## Problem details
Transcribe word for word the part of the Noor ruling text below, starting with "Noor was convicted of third-degree murder" and going on through "behind her home.".

## Supplied text

Now, some are questioning whether this ruling might impact other former officers in Minnesota, such as Derek Chauvin, who was also convicted of third-degree murder.

In September, the Minnesota Supreme Court reversed the third-degree murder conviction of former Minneapolis police officer Mohamed Noor, a Somali American who fatally shot an unarmed Australian woman in 2017, CBS reported.

The Court ruled that the charge did not fit the circumstances in the case.

Noor was convicted of third-degree murder and second-degree manslaughter in the death of Justine Ruszczyk Damond, a dual U.S.-Australian citizen who called 911 to report a possible sexual assault behind her home.

According to a report by Australian news outlet News.com.au, Damond called 911 twice to report a possible sexual assault behind her home in July of 2017:

“In the first emergency call from the night, Ms. Damond can be heard saying a woman sounds distressed and she thought she heard the word ‘help.’

“Ms. Damond called back eight minutes later to ensure police had the right address. She was told officers were on the way.

## Recorded data

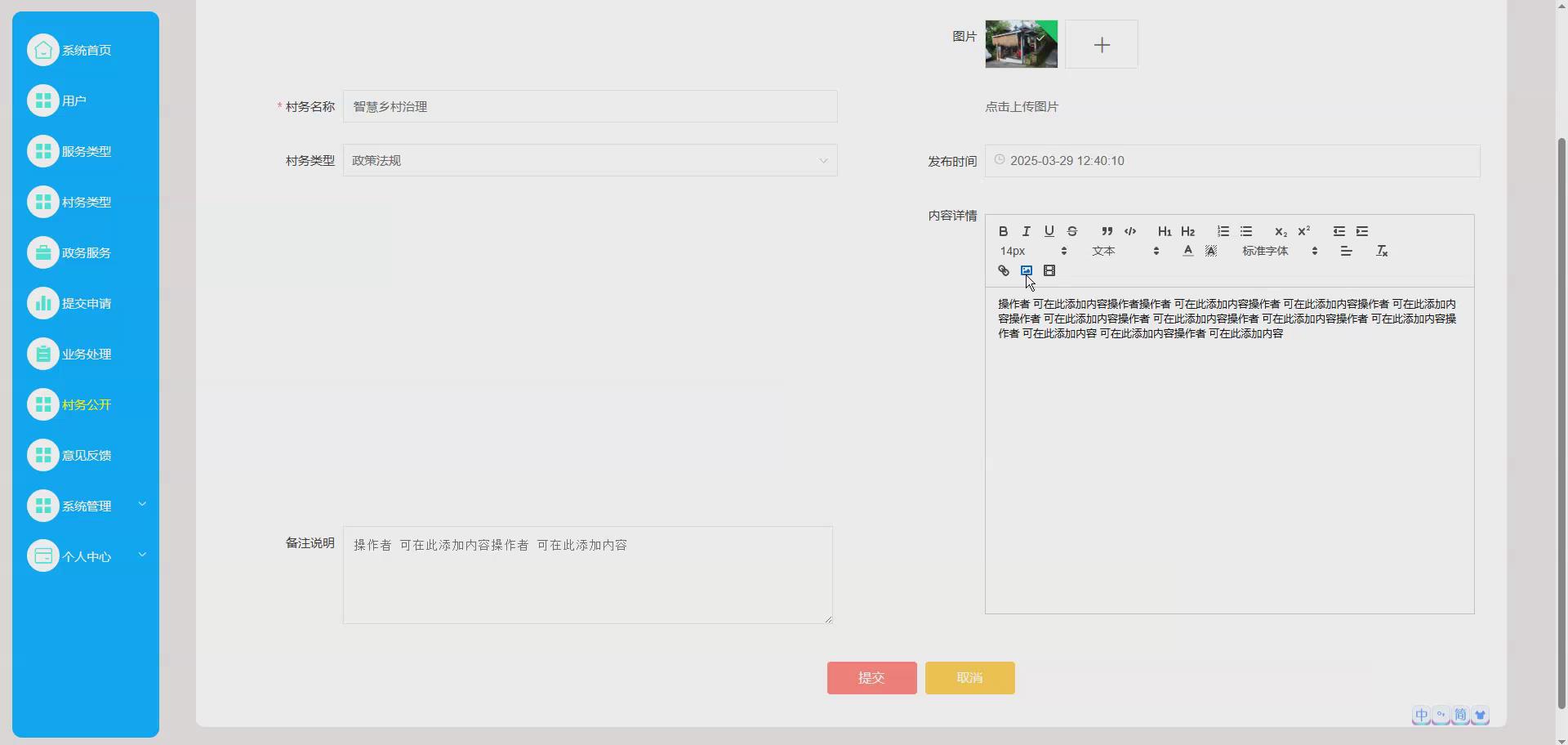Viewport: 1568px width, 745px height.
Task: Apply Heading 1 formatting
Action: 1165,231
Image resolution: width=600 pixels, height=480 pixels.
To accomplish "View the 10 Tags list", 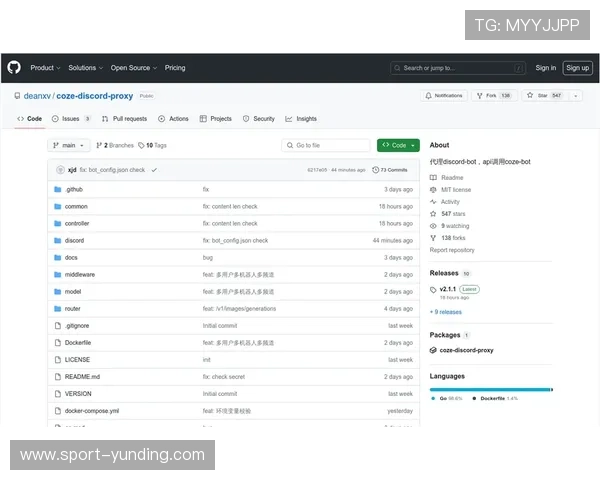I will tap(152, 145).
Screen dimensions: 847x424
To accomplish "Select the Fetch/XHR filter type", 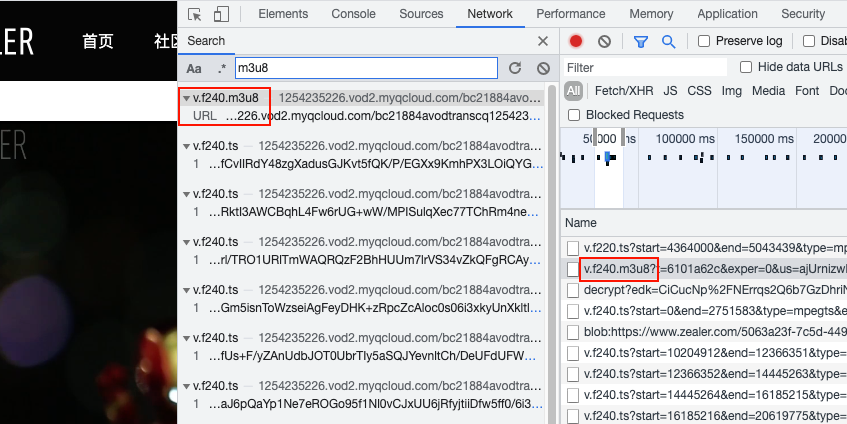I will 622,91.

## Correct output
Noor was convicted of third-degree murder and second-degree manslaughter in the death of Justine Ruszczyk Damond, a dual U.S.-Australian citizen who called 911 to report a possible sexual assault behind her home.